◆ **Work to do**: Extract the entries below from the line with "Where should I" to the line with "I will point(191,113).", copying each line exactly as it appears.

☆ ☆ ☆

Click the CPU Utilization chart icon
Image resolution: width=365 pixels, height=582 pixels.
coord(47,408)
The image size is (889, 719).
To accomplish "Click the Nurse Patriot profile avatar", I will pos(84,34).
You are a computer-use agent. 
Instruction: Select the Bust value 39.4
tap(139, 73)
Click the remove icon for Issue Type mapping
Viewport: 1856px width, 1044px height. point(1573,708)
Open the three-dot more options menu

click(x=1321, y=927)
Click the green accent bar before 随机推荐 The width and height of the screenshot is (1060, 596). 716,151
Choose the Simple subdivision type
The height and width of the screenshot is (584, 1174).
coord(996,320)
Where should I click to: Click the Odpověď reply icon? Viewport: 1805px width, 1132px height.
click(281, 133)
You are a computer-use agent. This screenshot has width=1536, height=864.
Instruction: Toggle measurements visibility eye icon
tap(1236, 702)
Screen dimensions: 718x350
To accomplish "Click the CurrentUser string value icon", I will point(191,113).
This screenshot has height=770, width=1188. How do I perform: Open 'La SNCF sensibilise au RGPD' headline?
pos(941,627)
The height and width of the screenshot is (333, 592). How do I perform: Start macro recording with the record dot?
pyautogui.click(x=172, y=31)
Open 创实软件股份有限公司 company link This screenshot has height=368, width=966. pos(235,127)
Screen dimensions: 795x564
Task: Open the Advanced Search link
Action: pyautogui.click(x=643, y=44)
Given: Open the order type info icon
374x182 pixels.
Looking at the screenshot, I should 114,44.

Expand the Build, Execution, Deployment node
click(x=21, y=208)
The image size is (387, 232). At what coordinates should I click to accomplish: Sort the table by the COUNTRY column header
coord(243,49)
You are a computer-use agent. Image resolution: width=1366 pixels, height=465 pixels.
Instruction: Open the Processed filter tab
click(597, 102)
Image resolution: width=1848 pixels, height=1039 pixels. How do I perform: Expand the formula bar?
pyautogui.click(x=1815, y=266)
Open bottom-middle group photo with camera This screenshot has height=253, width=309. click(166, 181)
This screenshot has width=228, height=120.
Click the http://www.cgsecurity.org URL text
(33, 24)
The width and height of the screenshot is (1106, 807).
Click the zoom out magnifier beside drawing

☆ ☆ ☆

◆ **Expected output**:
Where should I click to: Click the Odpověď reply icon? Viewport: 1805px width, 1132px height.
click(281, 133)
You are a computer-use agent. This screenshot has width=1536, height=864.
Instruction: Toggle measurements visibility eye icon
tap(1236, 702)
Screen dimensions: 718x350
To accomplish "Click the CurrentUser string value icon", I will point(191,113).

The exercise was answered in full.